╭─ Records to use

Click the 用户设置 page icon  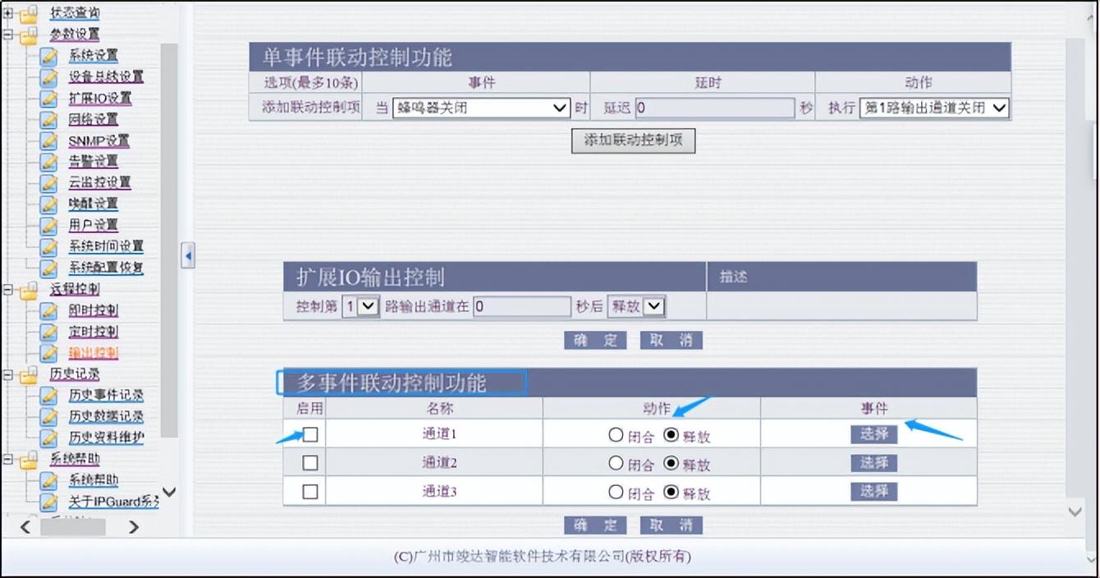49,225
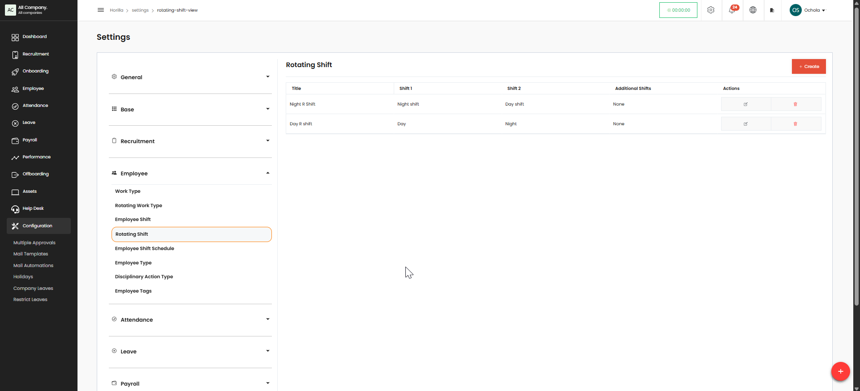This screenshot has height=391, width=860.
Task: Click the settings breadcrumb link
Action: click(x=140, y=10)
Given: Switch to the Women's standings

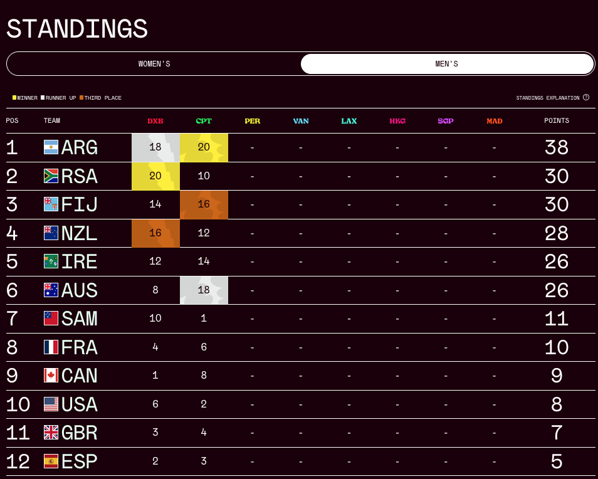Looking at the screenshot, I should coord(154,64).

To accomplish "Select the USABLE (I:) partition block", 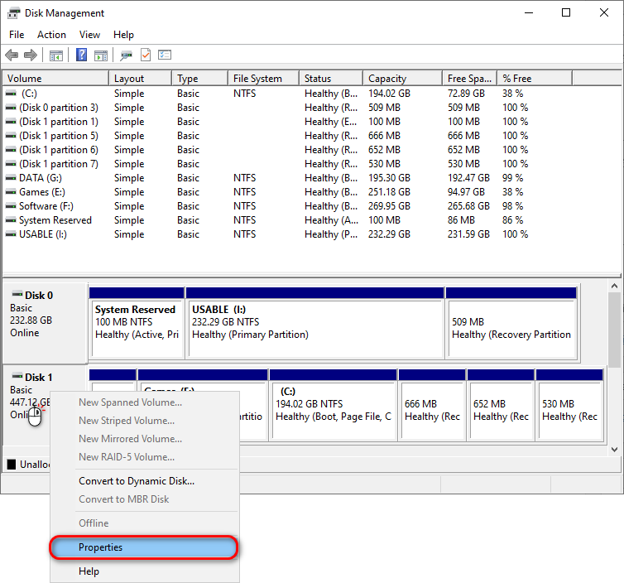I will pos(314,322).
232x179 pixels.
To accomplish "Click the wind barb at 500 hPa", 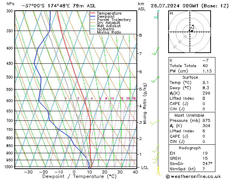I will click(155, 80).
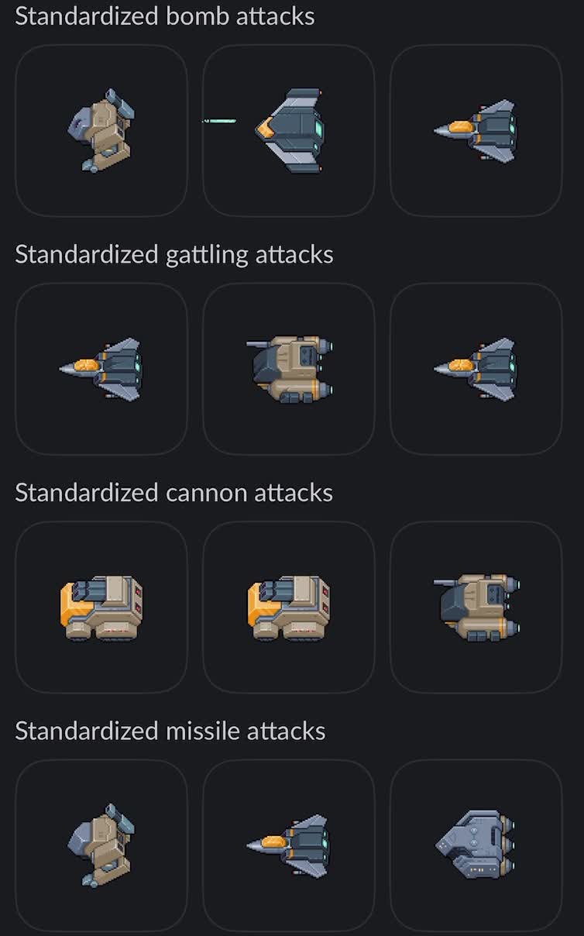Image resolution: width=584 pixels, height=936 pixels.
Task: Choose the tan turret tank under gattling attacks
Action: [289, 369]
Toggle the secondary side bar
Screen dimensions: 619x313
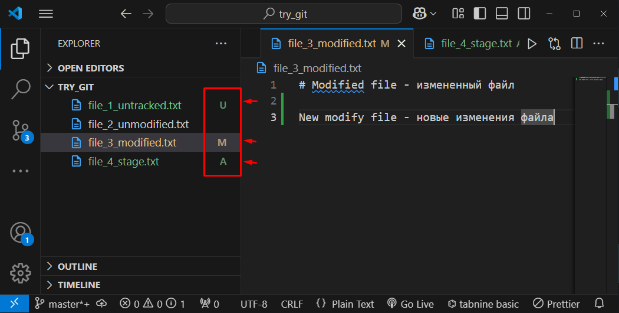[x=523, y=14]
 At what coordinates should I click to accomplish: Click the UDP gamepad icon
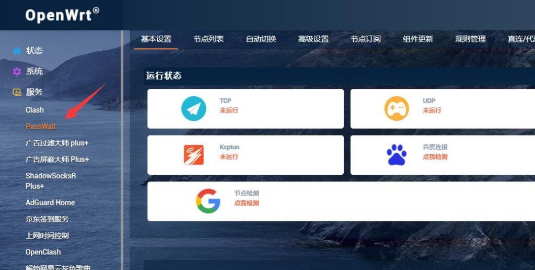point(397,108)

╰─

Set down the line containing "At what coordinates" and every line after it up to the end of the material, exactly as written, but not the pictures.

Answer box:
 At what coordinates should I click to accomplish: Click the UDP gamepad icon
point(397,108)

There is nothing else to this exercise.